> **What is expected**: Reply with every entry, repeated exactly as given.

::: Data provided

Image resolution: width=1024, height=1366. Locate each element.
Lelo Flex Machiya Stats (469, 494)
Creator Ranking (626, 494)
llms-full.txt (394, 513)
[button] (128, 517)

::::::

> **Output of the task**:
Image resolution: width=1024, height=1366. Locate each element.
Lelo Flex Machiya Stats (469, 494)
Creator Ranking (626, 494)
llms-full.txt (394, 513)
[button] (128, 517)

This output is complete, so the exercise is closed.